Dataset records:

....

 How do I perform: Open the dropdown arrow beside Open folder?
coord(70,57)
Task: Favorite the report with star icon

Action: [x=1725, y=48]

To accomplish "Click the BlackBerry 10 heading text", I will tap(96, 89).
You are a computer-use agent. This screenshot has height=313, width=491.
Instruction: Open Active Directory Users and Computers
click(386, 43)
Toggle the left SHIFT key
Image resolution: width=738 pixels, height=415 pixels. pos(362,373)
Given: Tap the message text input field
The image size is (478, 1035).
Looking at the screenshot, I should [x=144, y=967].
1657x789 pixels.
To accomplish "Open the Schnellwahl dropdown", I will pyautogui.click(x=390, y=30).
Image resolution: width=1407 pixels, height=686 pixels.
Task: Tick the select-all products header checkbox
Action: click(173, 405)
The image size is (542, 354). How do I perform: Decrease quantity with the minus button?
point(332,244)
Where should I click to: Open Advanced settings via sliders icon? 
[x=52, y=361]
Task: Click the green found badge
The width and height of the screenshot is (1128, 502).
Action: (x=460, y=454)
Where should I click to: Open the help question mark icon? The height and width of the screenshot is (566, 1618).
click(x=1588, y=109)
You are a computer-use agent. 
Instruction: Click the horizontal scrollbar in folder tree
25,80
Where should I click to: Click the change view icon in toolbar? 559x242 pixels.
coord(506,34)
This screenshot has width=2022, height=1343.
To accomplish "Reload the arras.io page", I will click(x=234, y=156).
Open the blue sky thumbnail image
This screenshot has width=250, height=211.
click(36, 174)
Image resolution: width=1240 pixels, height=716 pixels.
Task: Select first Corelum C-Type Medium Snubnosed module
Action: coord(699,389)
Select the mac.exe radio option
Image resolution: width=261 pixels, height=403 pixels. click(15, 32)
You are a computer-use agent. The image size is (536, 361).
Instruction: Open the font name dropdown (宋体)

....

* _Exercise_: Please present all of the rows above as a numbered list, skipping any blank lines.

* _Task answer_:
1.  How do I perform: Open the dropdown arrow beside Open folder?
2. coord(70,57)
3. Task: Favorite the report with star icon
4. Action: [x=1725, y=48]
5. To accomplish "Click the BlackBerry 10 heading text", I will tap(96, 89).
6. You are a computer-use agent. This screenshot has height=313, width=491.
7. Instruction: Open Active Directory Users and Computers
8. click(386, 43)
9. Toggle the left SHIFT key
10. Image resolution: width=738 pixels, height=415 pixels. pos(362,373)
11. Given: Tap the message text input field
12. The image size is (478, 1035).
13. Looking at the screenshot, I should [x=144, y=967].
14. 1657x789 pixels.
15. To accomplish "Open the Schnellwahl dropdown", I will pyautogui.click(x=390, y=30).
16. Image resolution: width=1407 pixels, height=686 pixels.
17. Task: Tick the select-all products header checkbox
18. Action: click(173, 405)
19. The image size is (542, 354). How do I perform: Decrease quantity with the minus button?
20. point(332,244)
21. Where should I click to: Open Advanced settings via sliders icon? 
22. [x=52, y=361]
23. Task: Click the green found badge
24. The width and height of the screenshot is (1128, 502).
25. Action: (x=460, y=454)
26. Where should I click to: Open the help question mark icon? The height and width of the screenshot is (566, 1618).
27. click(x=1588, y=109)
28. You are a computer-use agent. 
29. Instruction: Click the horizontal scrollbar in folder tree
30. 25,80
31. Where should I click to: Click the change view icon in toolbar? 559x242 pixels.
32. coord(506,34)
33. This screenshot has width=2022, height=1343.
34. To accomplish "Reload the arras.io page", I will click(x=234, y=156).
35. Open the blue sky thumbnail image
36. This screenshot has width=250, height=211.
37. click(36, 174)
38. Image resolution: width=1240 pixels, height=716 pixels.
39. Task: Select first Corelum C-Type Medium Snubnosed module
40. Action: coord(699,389)
41. Select the mac.exe radio option
42. Image resolution: width=261 pixels, height=403 pixels. click(15, 32)
43. You are a computer-use agent. The image size is (536, 361).
44. Instruction: Open the font name dropdown (宋体)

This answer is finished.